• _ASSIGNED TASK 1_
In the article below on primary health care after the federal election, list every group it names as united under a common objective in Canada's immunization program.
• _ASSIGNED TASK 2_
Continue the article below on primary health care after the federal election, picking up after its final sentence.

• _EXERCISE PASSAGE_
________________________

Fast forward to after the election

September 2015   Comments

In just over a month, the federal ballots will have been cast, the concession speeches delivered, and our newly elected parliamentarians will be moving into their offices.

With a fresh federal mandate, CNA will also be in a position to implement a major component in our new strategic plan: advocating for health and nursing policies that promote integrating primary health care (PHC) principles across the continuum of care. Canada’s RNs are well-acquainted with the PHC approach and how important its wider implementation is to ensure affordable and relevant health care in the years to come.

To help realize this goal, CNA’s plan is to further strengthen its partnerships with experts and organizations already invested in the PHC approach and to focus on getting governments, health-care organizations and other sectors to adopt more PHC policies.

Not only will CNA be overseeing such partnerships, we aim to harness expertise, knowledge and experience. One model we’re examining is to host a national knowledge and research clearinghouse for PHC-based policies and best practices. Such a resource would allow CNA and others to use collected evidence to expand how the health system can support every person to achieve their best health through access to quality services close to home.

Canada’s immunization program is an excellent example of how a coordinated approach — developed, adopted and implemented by a range of stakeholders — can make a meaningful difference in the health of our populations. This publicly funded program is why we have such a low rate of preventable disease, and it works because health-care providers, public health agencies, researchers, governments and others are united under a common objective — in this case, protecting the public from infectious diseases.

________________________

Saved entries
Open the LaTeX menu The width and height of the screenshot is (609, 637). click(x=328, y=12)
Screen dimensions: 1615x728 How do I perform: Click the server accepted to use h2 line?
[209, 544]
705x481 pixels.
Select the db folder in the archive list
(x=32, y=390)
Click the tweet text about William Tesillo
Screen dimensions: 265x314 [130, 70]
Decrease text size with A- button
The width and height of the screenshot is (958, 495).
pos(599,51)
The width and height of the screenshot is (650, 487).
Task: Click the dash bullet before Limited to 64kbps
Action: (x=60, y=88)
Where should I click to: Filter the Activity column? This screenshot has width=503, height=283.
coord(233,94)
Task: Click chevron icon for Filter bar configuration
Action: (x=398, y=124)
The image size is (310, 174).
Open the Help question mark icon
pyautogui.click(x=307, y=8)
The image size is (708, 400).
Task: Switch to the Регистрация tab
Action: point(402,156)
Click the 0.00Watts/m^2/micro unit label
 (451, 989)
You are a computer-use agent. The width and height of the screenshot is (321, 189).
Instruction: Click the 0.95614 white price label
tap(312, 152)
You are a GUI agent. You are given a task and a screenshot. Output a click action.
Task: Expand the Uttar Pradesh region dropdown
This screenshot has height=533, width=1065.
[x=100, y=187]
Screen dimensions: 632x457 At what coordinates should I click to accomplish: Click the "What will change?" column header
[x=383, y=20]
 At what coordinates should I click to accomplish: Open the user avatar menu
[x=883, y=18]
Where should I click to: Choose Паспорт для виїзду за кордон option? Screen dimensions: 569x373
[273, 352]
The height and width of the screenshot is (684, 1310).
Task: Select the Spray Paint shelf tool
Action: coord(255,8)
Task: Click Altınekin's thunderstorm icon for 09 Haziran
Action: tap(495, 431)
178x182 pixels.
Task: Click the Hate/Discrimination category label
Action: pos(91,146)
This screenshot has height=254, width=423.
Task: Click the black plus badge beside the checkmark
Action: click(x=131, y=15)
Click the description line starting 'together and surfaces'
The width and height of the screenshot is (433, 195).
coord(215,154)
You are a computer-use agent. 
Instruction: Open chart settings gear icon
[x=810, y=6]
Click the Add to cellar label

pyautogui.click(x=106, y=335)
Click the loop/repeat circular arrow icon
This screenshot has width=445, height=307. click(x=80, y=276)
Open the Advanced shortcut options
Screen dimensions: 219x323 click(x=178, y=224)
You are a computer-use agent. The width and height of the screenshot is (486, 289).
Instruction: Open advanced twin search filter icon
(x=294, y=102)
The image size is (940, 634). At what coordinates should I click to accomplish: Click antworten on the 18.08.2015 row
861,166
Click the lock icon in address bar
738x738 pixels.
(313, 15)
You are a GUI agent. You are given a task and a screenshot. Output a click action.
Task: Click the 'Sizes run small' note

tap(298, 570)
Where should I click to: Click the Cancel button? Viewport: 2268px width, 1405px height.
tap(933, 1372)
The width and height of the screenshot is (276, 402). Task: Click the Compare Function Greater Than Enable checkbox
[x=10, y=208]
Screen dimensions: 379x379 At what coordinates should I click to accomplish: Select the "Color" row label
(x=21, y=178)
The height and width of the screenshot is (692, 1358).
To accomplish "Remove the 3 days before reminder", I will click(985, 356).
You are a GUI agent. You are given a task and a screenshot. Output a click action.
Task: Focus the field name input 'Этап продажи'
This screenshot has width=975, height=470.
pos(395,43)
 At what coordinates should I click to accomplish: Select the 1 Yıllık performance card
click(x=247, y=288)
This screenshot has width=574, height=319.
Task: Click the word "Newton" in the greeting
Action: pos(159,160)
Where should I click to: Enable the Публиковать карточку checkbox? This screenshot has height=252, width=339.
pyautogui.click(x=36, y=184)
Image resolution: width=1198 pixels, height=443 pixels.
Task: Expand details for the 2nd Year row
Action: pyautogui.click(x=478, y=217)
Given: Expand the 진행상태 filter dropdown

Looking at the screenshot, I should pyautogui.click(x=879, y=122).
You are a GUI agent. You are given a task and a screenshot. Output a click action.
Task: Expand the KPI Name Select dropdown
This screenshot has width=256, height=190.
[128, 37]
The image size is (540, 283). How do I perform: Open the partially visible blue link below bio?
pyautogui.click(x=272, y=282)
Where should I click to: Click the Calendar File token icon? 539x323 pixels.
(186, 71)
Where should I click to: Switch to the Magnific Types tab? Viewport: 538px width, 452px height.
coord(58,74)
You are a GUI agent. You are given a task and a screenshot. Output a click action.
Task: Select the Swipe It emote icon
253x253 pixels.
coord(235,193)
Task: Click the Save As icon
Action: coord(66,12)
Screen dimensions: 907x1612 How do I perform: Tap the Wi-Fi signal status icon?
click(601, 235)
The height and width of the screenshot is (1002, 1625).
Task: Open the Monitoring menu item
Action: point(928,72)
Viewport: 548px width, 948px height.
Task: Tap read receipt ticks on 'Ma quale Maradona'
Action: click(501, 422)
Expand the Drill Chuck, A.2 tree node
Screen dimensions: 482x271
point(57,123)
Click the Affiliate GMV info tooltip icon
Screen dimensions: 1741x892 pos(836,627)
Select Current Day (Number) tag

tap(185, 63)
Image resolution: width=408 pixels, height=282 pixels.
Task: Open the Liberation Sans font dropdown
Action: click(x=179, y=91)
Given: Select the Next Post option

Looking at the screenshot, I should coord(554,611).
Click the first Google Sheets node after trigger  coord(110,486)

________________________

• _EXPECTED OUTPUT 1_
Health-care providers, public health agencies, researchers, governments

• _EXPECTED OUTPUT 2_
In carrying out our new strategic plan, CNA will be building on its existing partnership initiatives. Our participation in the Council of the Federation’s (provincial/territorial premiers) health-care innovation working group, which brings together different provider groups with government policy-makers so best practices are more widely adopted across the country, is one excellent example. Another is our partnership with the Canadian Association of Retired Persons to advance our common election platform: national standards for home health care, more caregiver support and improved community and home-based health promotion.

Other partnerships include those with YMCA-YWCA, which helped our National Expert Commission hear directly what Canadians want from our health-care system, and Canadian Tire’s Active at School program to increase physical activity for children, which aligned with CNA’s health in all policies initiative. Such innovative partnerships are what our country needs to expand primary health care and realize its full potential for population health.

After Canadians vote on Oct. 19, CNA will be ready to get right down to work with the newly elected government.